● **EXERCISE MATERIAL**
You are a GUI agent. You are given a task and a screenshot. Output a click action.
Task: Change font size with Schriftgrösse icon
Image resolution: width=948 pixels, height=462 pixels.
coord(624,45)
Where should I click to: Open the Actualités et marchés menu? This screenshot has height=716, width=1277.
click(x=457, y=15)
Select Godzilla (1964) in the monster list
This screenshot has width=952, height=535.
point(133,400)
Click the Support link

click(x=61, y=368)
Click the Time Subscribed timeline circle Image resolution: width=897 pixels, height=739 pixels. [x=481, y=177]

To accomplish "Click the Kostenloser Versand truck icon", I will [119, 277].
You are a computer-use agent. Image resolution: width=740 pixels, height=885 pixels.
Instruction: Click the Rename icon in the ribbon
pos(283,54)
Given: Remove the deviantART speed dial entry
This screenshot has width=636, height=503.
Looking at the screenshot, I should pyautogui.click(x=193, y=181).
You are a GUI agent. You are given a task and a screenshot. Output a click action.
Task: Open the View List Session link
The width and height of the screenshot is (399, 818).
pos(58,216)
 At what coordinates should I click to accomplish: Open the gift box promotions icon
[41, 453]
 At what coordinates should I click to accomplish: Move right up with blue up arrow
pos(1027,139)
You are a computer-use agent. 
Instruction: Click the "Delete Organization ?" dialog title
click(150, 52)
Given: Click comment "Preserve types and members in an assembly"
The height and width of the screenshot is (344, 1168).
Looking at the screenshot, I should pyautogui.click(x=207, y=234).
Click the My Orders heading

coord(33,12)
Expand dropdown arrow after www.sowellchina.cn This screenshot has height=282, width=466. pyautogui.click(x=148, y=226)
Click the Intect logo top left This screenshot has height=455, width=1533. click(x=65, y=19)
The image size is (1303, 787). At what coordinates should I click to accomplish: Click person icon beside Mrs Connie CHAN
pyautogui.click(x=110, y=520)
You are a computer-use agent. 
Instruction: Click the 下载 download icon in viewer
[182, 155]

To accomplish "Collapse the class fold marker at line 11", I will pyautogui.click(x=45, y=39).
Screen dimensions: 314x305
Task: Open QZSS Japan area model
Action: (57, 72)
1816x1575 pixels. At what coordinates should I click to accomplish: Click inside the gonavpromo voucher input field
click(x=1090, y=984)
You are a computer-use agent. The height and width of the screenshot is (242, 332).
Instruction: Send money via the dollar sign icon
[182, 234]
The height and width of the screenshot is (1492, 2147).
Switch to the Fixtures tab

● **YOUR TASK**
What lines in the material mention "computer"? Copy every one of them.

● **YOUR SOLUTION**
You are a computer-use agent. Image resolution: width=740 pixels, height=885 pixels.
You are a computer-use agent. 
You are a computer-use agent. 
You are a computer-use agent. The height and width of the screenshot is (242, 332).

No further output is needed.